Turn the listing below into a numbered list, leaving out any blank lines.

### Stored data:
....................
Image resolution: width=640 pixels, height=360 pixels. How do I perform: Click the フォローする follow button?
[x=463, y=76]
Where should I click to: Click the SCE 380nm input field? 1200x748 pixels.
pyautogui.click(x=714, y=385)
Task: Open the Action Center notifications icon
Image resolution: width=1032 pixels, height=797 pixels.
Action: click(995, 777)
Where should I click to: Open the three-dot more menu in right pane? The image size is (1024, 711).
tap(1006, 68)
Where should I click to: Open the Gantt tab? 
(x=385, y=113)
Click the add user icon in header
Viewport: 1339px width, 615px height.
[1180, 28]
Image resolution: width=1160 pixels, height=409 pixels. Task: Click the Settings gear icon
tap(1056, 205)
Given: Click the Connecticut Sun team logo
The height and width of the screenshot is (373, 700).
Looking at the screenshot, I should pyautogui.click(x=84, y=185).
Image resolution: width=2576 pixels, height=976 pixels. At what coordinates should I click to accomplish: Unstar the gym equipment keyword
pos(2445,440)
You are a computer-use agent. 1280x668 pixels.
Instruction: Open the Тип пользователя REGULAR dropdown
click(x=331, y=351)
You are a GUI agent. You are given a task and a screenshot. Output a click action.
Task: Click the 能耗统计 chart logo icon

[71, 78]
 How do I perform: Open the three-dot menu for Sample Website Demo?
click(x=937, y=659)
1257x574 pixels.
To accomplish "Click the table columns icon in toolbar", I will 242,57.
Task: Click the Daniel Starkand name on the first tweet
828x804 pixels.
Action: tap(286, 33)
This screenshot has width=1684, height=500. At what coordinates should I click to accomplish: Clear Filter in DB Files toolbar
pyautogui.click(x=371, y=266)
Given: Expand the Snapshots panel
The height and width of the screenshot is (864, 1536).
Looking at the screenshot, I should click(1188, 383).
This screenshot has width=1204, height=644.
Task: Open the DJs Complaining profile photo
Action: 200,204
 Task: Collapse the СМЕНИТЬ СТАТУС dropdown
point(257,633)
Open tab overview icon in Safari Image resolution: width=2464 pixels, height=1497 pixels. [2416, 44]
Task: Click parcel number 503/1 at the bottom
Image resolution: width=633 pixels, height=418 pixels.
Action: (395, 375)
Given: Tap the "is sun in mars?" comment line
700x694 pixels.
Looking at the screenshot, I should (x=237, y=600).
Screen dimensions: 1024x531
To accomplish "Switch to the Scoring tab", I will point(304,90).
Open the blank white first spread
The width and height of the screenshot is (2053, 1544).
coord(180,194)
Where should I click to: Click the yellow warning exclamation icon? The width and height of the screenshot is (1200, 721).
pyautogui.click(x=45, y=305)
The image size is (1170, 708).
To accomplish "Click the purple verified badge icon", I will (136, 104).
....................
### Finished exercise:
1. Image resolution: width=640 pixels, height=360 pixels. How do I perform: Click the フォローする follow button?
2. [x=463, y=76]
3. Where should I click to: Click the SCE 380nm input field? 1200x748 pixels.
4. pyautogui.click(x=714, y=385)
5. Task: Open the Action Center notifications icon
6. Image resolution: width=1032 pixels, height=797 pixels.
7. Action: click(995, 777)
8. Where should I click to: Open the three-dot more menu in right pane? The image size is (1024, 711).
9. tap(1006, 68)
10. Where should I click to: Open the Gantt tab? 
11. (x=385, y=113)
12. Click the add user icon in header
13. Viewport: 1339px width, 615px height.
14. [1180, 28]
15. Image resolution: width=1160 pixels, height=409 pixels. Task: Click the Settings gear icon
16. tap(1056, 205)
17. Given: Click the Connecticut Sun team logo
18. The height and width of the screenshot is (373, 700).
19. Looking at the screenshot, I should pyautogui.click(x=84, y=185).
20. Image resolution: width=2576 pixels, height=976 pixels. At what coordinates should I click to accomplish: Unstar the gym equipment keyword
21. pos(2445,440)
22. You are a computer-use agent. 1280x668 pixels.
23. Instruction: Open the Тип пользователя REGULAR dropdown
24. click(x=331, y=351)
25. You are a GUI agent. You are given a task and a screenshot. Output a click action.
26. Task: Click the 能耗统计 chart logo icon
27. [71, 78]
28.  How do I perform: Open the three-dot menu for Sample Website Demo?
29. click(x=937, y=659)
30. 1257x574 pixels.
31. To accomplish "Click the table columns icon in toolbar", I will 242,57.
32. Task: Click the Daniel Starkand name on the first tweet
33. 828x804 pixels.
34. Action: tap(286, 33)
35. This screenshot has width=1684, height=500. At what coordinates should I click to accomplish: Clear Filter in DB Files toolbar
36. pyautogui.click(x=371, y=266)
37. Given: Expand the Snapshots panel
38. The height and width of the screenshot is (864, 1536).
39. Looking at the screenshot, I should click(1188, 383).
40. This screenshot has width=1204, height=644.
41. Task: Open the DJs Complaining profile photo
42. Action: 200,204
43.  Task: Collapse the СМЕНИТЬ СТАТУС dropdown
44. point(257,633)
45. Open tab overview icon in Safari Image resolution: width=2464 pixels, height=1497 pixels. [2416, 44]
46. Task: Click parcel number 503/1 at the bottom
47. Image resolution: width=633 pixels, height=418 pixels.
48. Action: (395, 375)
49. Given: Tap the "is sun in mars?" comment line
50. 700x694 pixels.
51. Looking at the screenshot, I should (x=237, y=600).
52. Screen dimensions: 1024x531
53. To accomplish "Switch to the Scoring tab", I will point(304,90).
54. Open the blank white first spread
55. The width and height of the screenshot is (2053, 1544).
56. coord(180,194)
57. Where should I click to: Click the yellow warning exclamation icon? The width and height of the screenshot is (1200, 721).
58. pyautogui.click(x=45, y=305)
59. The image size is (1170, 708).
60. To accomplish "Click the purple verified badge icon", I will (136, 104).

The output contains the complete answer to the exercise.